▸ **Problem to work on**: The answer is a stretch of the material below, returned exactly: the line containing "Delete the Hip circumference measurement row", the line containing "This screenshot has width=1512, height=790.", and all lines between.

▸ **Data**:

+ + + +

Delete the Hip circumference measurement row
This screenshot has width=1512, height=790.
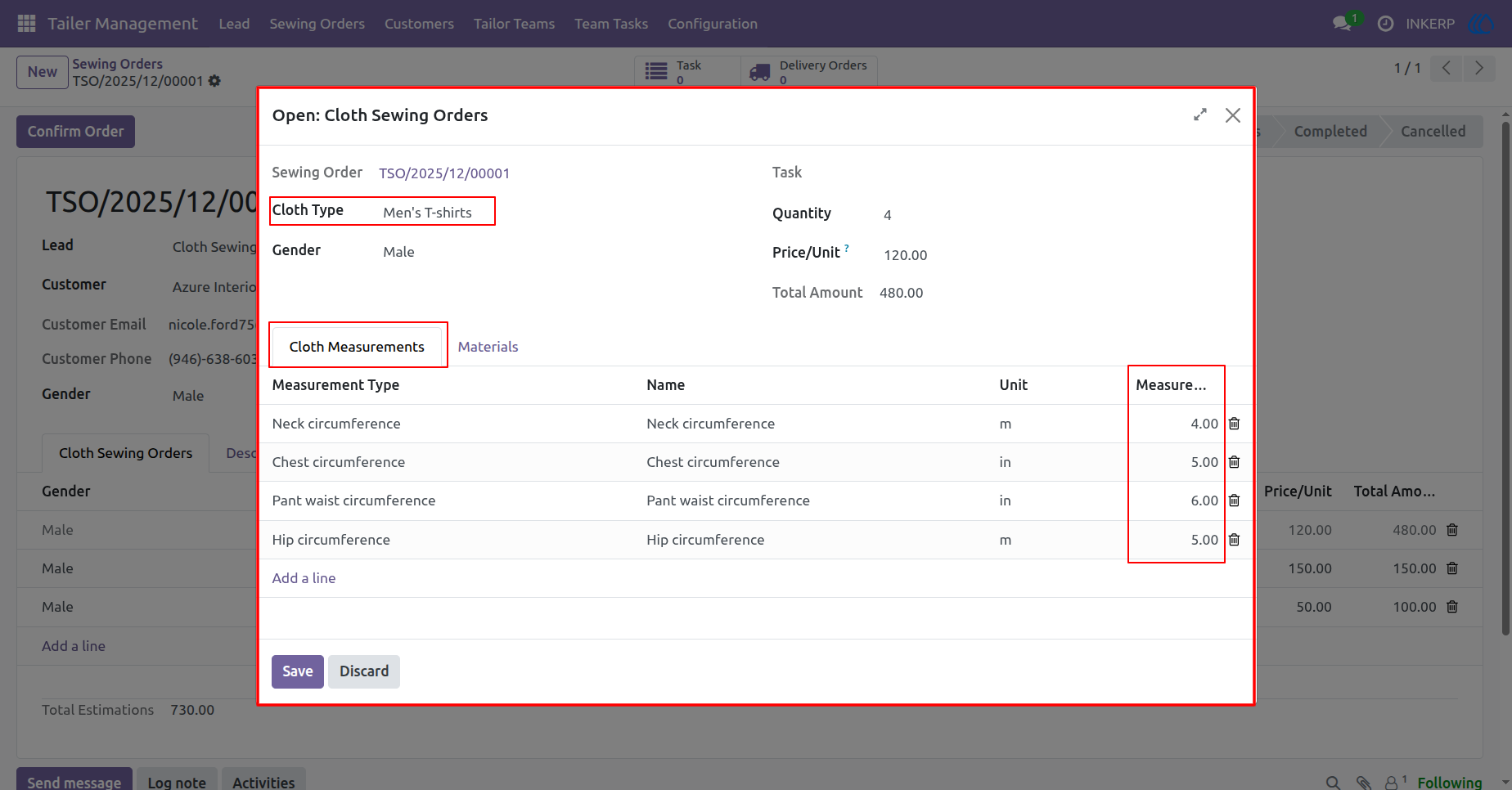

+ + + +

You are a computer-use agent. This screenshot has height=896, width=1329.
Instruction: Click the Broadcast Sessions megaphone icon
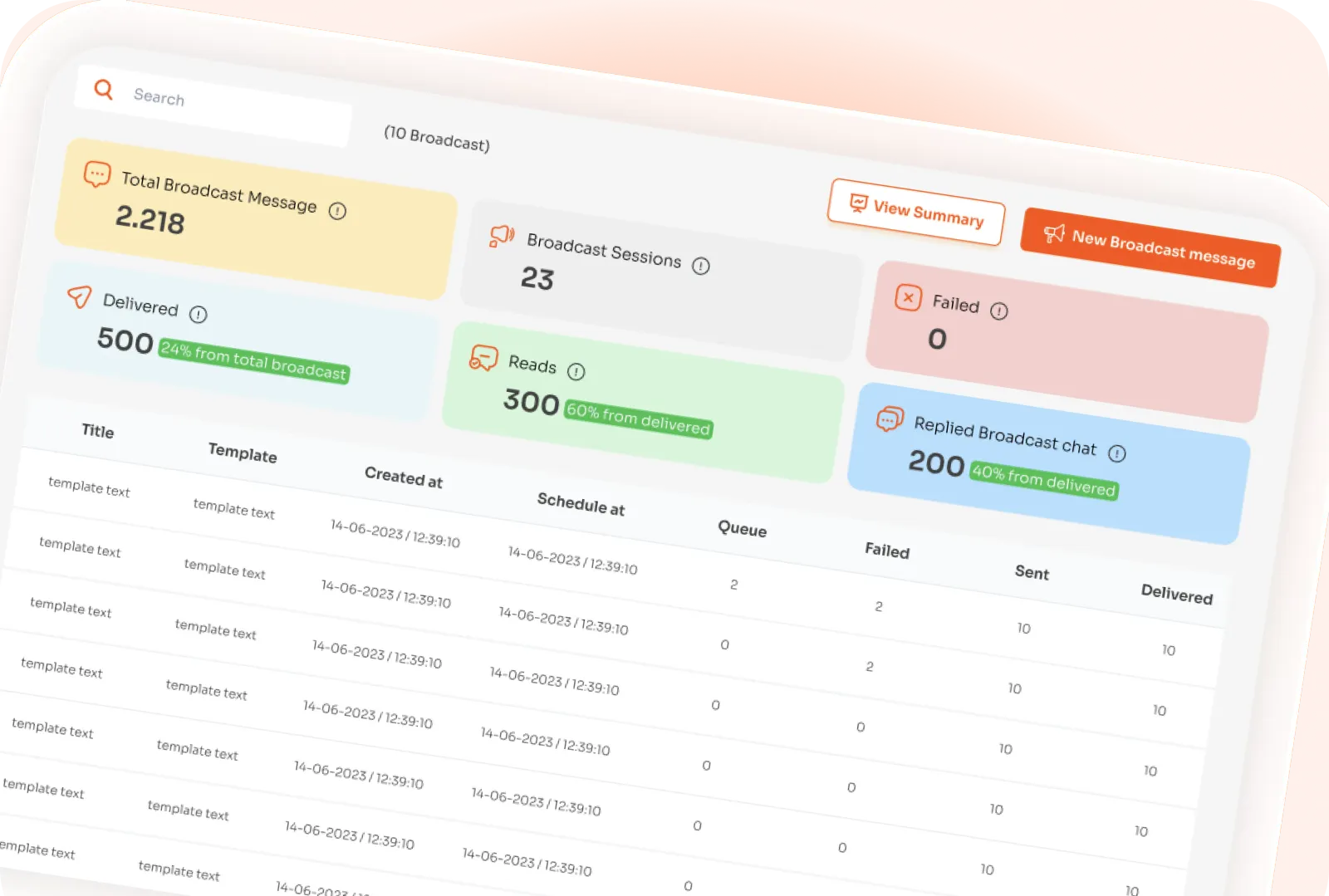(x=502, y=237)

+ + + +

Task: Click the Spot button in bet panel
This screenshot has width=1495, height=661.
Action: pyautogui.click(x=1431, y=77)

+ + + +

▸ **Written solution**:
Delete the Hip circumference measurement row
This screenshot has width=1512, height=790.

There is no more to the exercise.